Friday, January 25, 2013

Frances Rosenberg

A 1917/1918 New York Times article.

Frances Rosenberg. 509 E136th St.

Age 17. Weight 125 lbs. Been in the Bronx 7 years. A decided blonde. Attended PS4 and graduated from PS132, then took a course in commercial training. Is an efficient stenographer and typewriter. She is fond of music and a reader of fiction. Poses for moving pictures and as a model occasionally. Expert dancer and delights in swimming. She has an aquatic record. Received commendations on her elocution. Has a receptive mind, can memorize lengthy lines with ease. Very methodical and systematic. Raised in a Hebrew home among a large family of actual business people. Does not know what an idle moment is. When she is not at her place of employment she is exercising and enjoying fresh air.

Her sisters Minnie and Ida were also blondes. I guess that came from their mother.

"..large family of actual business people"?
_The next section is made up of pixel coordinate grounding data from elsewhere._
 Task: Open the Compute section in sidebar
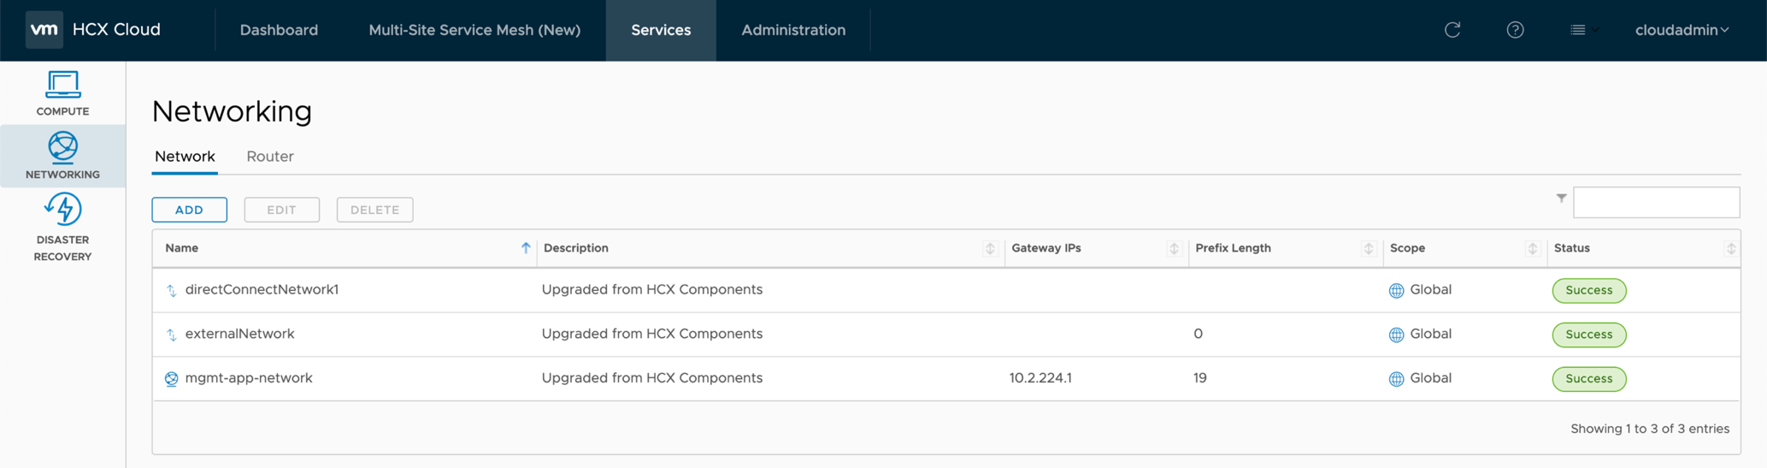62,92
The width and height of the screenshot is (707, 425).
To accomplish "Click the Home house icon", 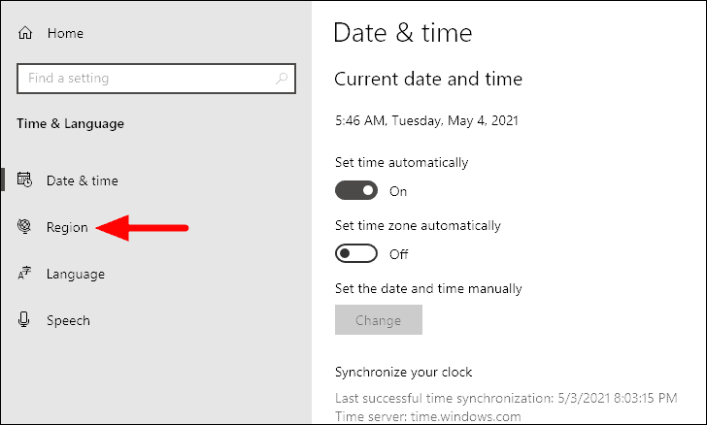I will coord(25,33).
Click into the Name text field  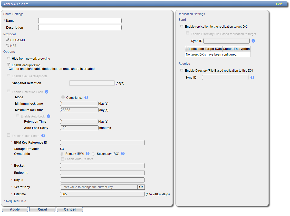80,21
"Age 17." Frances was born 26 Jul 1900 so this article must be from 1917/1918

"Been in the Bronx 7 years...Attended PS4 and PS132" Frances immigrated in December, 1910 and initially stayed with the Pullman family at 450 E175th Street. PS4 and PS132 are within a mile of that address so it appears the Rosenberg family was in that neighborhood up until the publication of this article.